I regularly teach our required diversity/ multicultural competence course to master’s students and one of the questions they often as me is, “But how do I do it?” Getting buy-in for the importance of multicultural competence is a needed first step for some students but even those who fully embrace the idea in theory struggle to learn how to put it into practice. The proposed revisions offer strategies for just that.

The new guidelines would offer ways to deconstruct and increase self-awareness about one’s own ethnic identity, said Hector Adames, PsyD. They provide specific recommendations about developing awareness about various aspects of identity (such as one’s identity as a white person), while encouraging psychologists to “use multiple lenses to understand complex processes, especially complex human experiences and identities, ” according to Adames.

I am especially enthusiastic about the proposed recommendations for skill development, including how to engage in dialogue and behavioral change.

Although the revisions are not yet available (they are undergoing the approval process within APA), I am excited to take what I have learned back home with me. I will certainly be integrating some new ideas as I prepare my fall syllabi in the coming weeks.

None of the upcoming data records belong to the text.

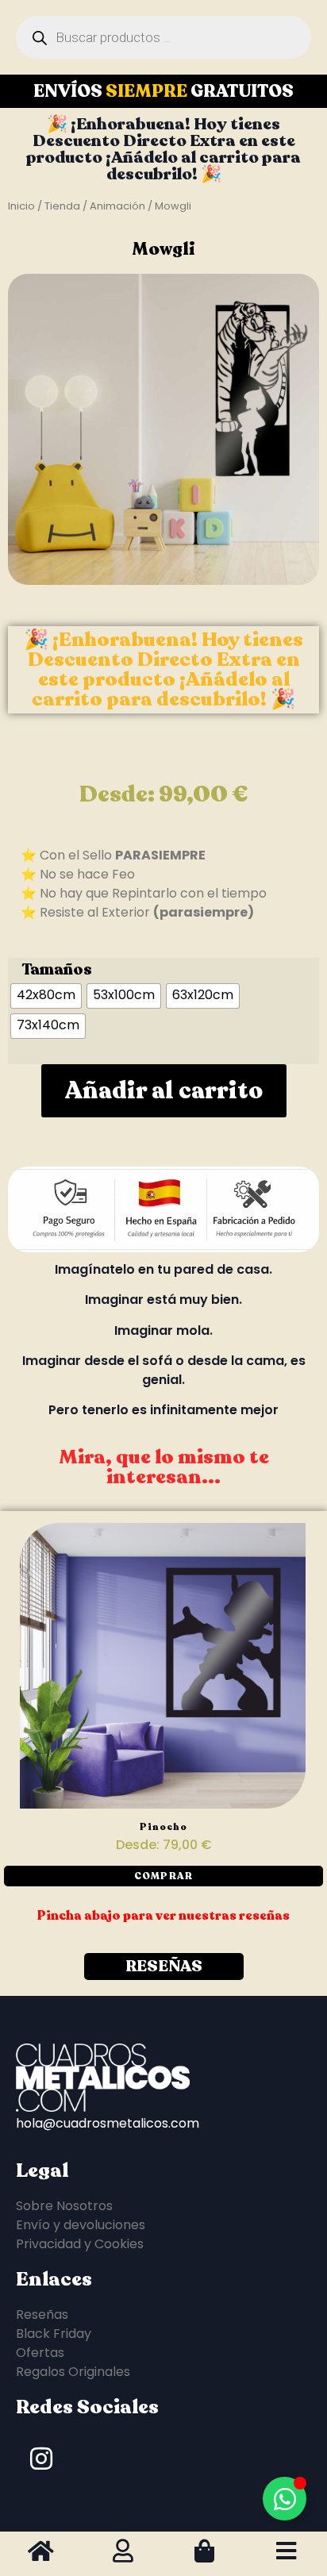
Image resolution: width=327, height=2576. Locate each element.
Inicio (21, 205)
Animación (117, 205)
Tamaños (56, 970)
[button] (163, 1876)
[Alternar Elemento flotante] (284, 2498)
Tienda (62, 205)
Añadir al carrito (164, 1091)
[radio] (46, 996)
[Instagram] (41, 2458)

Psychologists Can Help Reduce Racial Profiling in Policing

Psychologists know the statistic well: Although blacks constitute only 12 percent of America’s population, they represent 40 percent of the nation’s prison inmates. Stanford University social psychologist Jennifer Eberhardt, PhD, has been studying the consequences of the psychological association between race and crime for more than a decade. Her findings, which she shared Saturday during a plenary address on race and policing in America, reveal the startling ways that race influences us, even when we don’t think it does.

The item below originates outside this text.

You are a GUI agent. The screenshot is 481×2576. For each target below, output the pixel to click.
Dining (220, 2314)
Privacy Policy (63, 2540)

In one seminal study, for example, participants were subliminally primed with a series of black or white faces on a computer screen, and then watched as blurry pictures of guns and knives came into focus. Eberhardt found that participants — no matter their race — tended to recognize the weapons quicker when exposed to black faces in the primer versus white faces.

More recently, her research has shown that informing white people about the disproportionate incarceration rate of blacks makes them likely to support the expansion of harsh punitive policies, such as California’s Three Strikes Law and similar measures in other states.

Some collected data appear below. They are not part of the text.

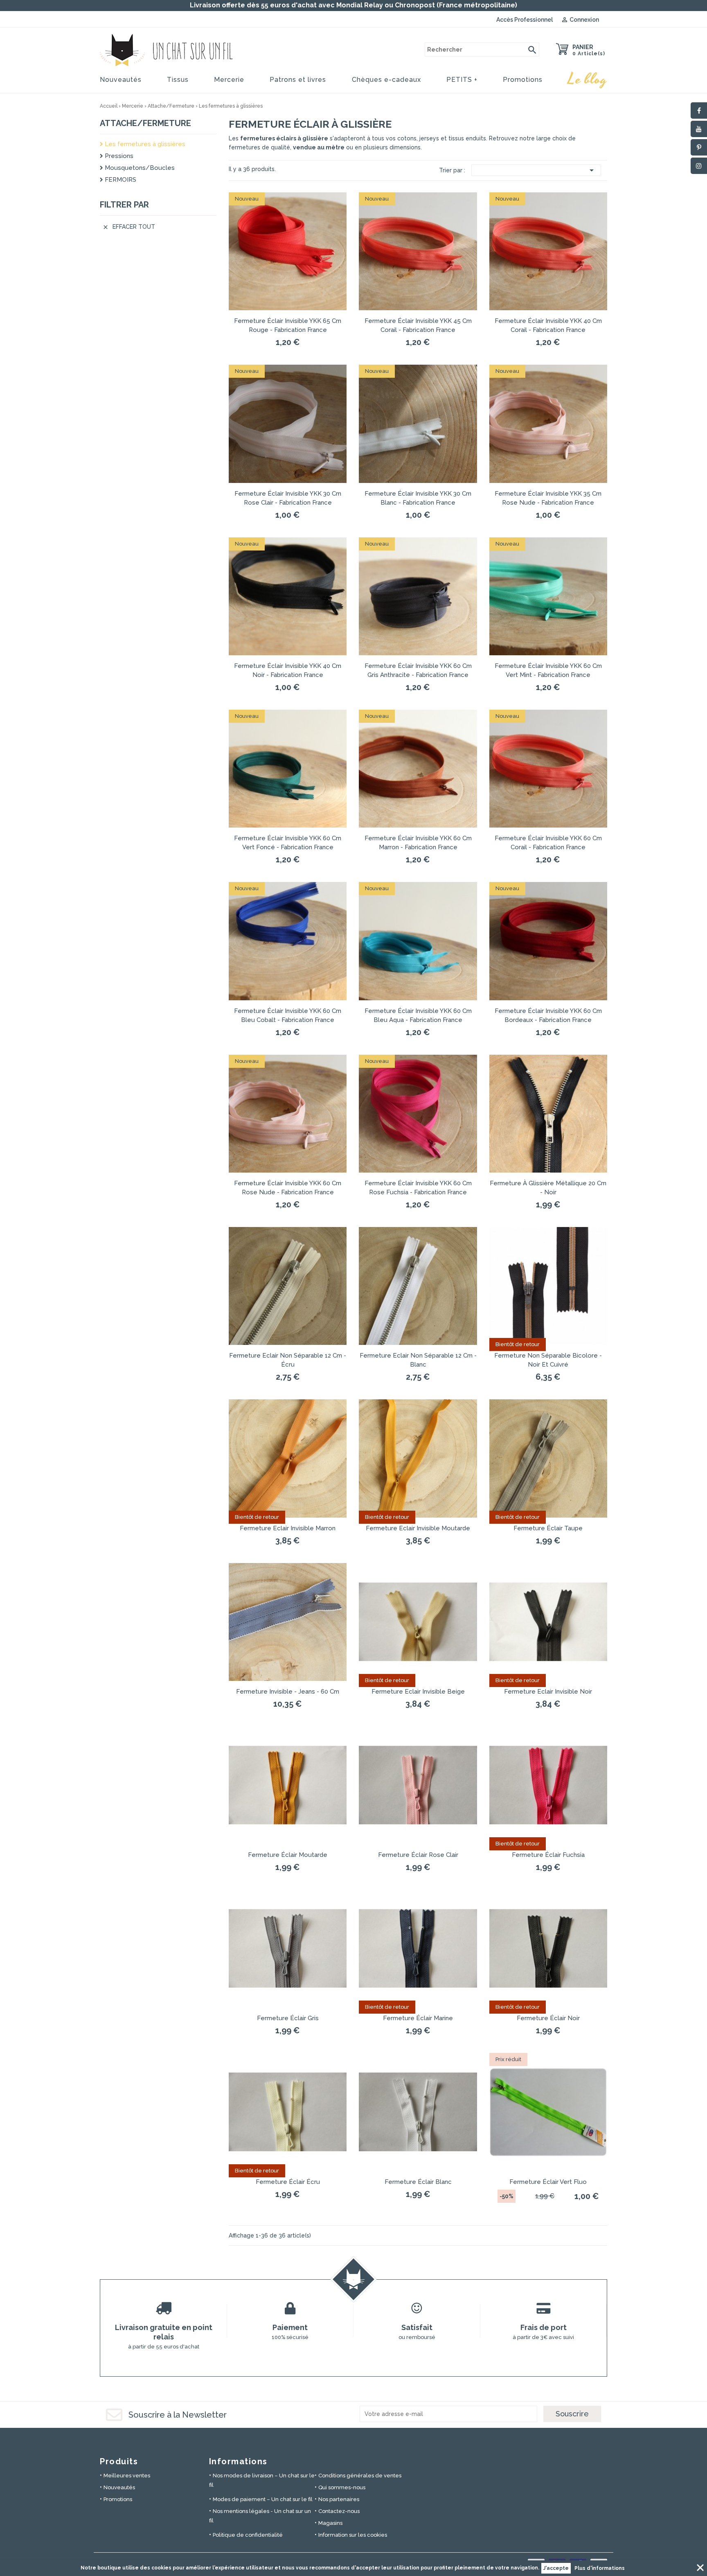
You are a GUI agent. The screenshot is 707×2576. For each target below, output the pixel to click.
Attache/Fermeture (145, 123)
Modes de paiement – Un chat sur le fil (263, 2499)
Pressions (118, 156)
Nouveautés (121, 79)
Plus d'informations (599, 2568)
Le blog (587, 79)
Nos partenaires (338, 2499)
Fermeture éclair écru (288, 2182)
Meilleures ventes (127, 2475)
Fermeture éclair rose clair (418, 1855)
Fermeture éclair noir (548, 2018)
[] (532, 49)
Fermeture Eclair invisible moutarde (418, 1528)
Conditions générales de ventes (359, 2475)
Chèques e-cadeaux (386, 79)
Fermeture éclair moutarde (287, 1855)
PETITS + (461, 79)
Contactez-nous (339, 2511)
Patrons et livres (298, 79)
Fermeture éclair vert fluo (548, 2182)
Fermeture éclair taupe (548, 1528)
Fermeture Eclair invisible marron (287, 1528)
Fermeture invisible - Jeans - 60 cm (287, 1691)
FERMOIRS (119, 179)
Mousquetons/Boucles (139, 167)
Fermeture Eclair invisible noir (548, 1691)
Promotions (523, 79)
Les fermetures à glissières (144, 144)
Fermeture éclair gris (288, 2018)
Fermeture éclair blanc (418, 2182)
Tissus (178, 79)
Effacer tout (128, 226)
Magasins (330, 2523)
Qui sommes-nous (341, 2487)
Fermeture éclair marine (418, 2018)
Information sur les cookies (352, 2535)
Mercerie (229, 79)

Despite the pervasiveness of society’s association between blacks and crime, our behavior in response to those unconscious racial biases can be changed, Eberhardt said. Research has shown, for example, that more training — particularly in the use of firearms — can help police officers overcome racial biases.

She also pointed to the potential role of technology in addressing racial biases, noting that mandating police officer use of body cameras can help improve police relations with the public.

“We need to begin to think about this footage as data, not just as courtroom evidence,” she said. “We can look across the thousands of these videotapes to examine, in the aggregate, whether officers do indeed approach African-Americans in a different way than other groups — whether there’s a more negative tone or pitch to the voice, and whether that can predict whether the interaction is going to escalate. The footage can also be used to more fully appreciate the interactions where things go right and where officers have been able to skillfully de-escalate conflict.”